An evening of groovy music
By: Peerzada Salman
KARACHI: Music loses half its charm if it is not played with a consuming passion. This is why a capacity crowd of music lovers enjoyed each riff and every beat during a live performance by seasoned guitarist Aamir Zaki accompanied by four other talented musicians at T2F on Saturday evening. A dash of blues, a bit of jazz and a hint of rock n’ roll, despite technical shortcomings, proved to be a delightful experience for all those who had come to see the gig.
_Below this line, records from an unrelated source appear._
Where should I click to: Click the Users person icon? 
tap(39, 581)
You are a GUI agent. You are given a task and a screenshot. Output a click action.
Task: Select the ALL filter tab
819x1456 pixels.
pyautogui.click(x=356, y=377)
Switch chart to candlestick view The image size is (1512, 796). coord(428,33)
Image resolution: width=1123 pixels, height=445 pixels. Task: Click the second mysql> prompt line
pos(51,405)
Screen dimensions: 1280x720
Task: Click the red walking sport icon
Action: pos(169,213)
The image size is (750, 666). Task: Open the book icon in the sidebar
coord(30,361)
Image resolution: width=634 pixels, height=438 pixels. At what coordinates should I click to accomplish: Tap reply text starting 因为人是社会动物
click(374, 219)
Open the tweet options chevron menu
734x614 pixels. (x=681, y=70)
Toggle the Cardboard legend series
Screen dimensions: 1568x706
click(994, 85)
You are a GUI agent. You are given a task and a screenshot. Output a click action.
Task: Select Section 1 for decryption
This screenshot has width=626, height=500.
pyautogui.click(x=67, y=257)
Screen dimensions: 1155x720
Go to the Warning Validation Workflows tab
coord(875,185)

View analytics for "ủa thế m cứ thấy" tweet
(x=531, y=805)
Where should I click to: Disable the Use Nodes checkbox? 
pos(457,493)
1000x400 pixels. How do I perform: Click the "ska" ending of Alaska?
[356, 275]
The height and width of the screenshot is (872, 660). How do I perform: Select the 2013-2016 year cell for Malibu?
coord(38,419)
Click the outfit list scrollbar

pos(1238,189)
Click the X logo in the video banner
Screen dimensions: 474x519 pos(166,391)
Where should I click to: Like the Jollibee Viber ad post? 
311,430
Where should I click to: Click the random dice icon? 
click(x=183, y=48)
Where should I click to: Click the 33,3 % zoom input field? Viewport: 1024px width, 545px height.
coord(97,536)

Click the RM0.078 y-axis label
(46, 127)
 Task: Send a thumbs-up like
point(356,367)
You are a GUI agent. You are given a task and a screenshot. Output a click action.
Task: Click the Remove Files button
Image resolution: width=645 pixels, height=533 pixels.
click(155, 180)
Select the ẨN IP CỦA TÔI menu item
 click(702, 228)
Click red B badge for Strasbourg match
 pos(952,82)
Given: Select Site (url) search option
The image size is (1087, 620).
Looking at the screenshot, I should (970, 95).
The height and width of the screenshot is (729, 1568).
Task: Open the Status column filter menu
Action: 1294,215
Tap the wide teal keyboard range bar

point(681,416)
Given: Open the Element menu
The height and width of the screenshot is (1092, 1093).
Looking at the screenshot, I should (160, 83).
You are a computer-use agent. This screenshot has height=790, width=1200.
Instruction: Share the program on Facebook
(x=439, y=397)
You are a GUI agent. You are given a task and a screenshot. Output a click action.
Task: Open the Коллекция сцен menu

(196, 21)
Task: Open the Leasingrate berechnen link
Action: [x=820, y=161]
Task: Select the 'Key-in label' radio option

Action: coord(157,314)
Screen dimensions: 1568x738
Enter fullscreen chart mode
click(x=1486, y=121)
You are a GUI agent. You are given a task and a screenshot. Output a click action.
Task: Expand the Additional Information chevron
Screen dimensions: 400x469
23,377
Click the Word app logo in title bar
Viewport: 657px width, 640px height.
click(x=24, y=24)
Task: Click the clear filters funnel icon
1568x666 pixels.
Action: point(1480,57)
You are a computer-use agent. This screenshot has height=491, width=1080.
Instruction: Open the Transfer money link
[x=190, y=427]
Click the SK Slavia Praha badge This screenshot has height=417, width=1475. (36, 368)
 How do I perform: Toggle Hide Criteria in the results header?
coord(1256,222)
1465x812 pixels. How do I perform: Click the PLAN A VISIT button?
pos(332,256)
The concert kicked off with a Paul Simon song ‘50 ways to leave your lover’. In a manner of speaking, it set the tone for what was to come. The large audience (chiefly comprising the younger lot which was pleasantly strange because decades’ old music was being played) liked the vocal range that singer Sheldon Emmanuel displayed. He needs to work on his lower notes though. He sang the song in a nuanced fashion, heartily acknowledged by the audience. But as expected, every time Aamir Zaki played a solo on his guitar, young boys and girls greeted it with generous applause.
The next song was more or less of a similar mood after which the band changed gears with the famous and finger-snapping Ray Charles number ‘I got a woman’. The bass guitarist, Bradley D’Souza, came into his own and showed his range.
His coordination with drummer Gumby (who seems to enjoy a big fanbase) was worth lending an ear to.
But no less impressive was Abbas Premjee on his acoustic guitar.
He matched Aamir Zaki note for note.
As the show progressed, Amir picked his slide guitar and then Robert Johnson’s ‘Crossroad’ was presented. It was a decent effort which made everyone sways to the tune. It also gave a fair indication that even in this day and age of hip-hop and R & B, the old genre is still quite popular. ‘Walking blues’ further strengthened the notion.
As if it was inevitable, a Beatles track was thrown in. ‘Here comes the sun’ was perhaps the only song of the evening that a sizable number of the audience sang and hummed along. It lifted the tempo of the gig a little. To be honest, it was a nice rendition of a very famous song. Sheldon Emmanuel, in particular, should be commended for keeping the soul of the lyrics in mind while singing ‘Here comes the sun’.
The band wrapped up their act with ‘Feels alright’ in style making music buffs shout for more. The musicians did not oblige, and rightly so.
Taking into account the response of a large number of music lovers the concert can be dubbed successful. Only if the sound was a tad better (because whenever the musicians spoke into the microphone, including Amir Zaki’s attempt at singing, most of what they said sounded Greek) it could have been a far better show.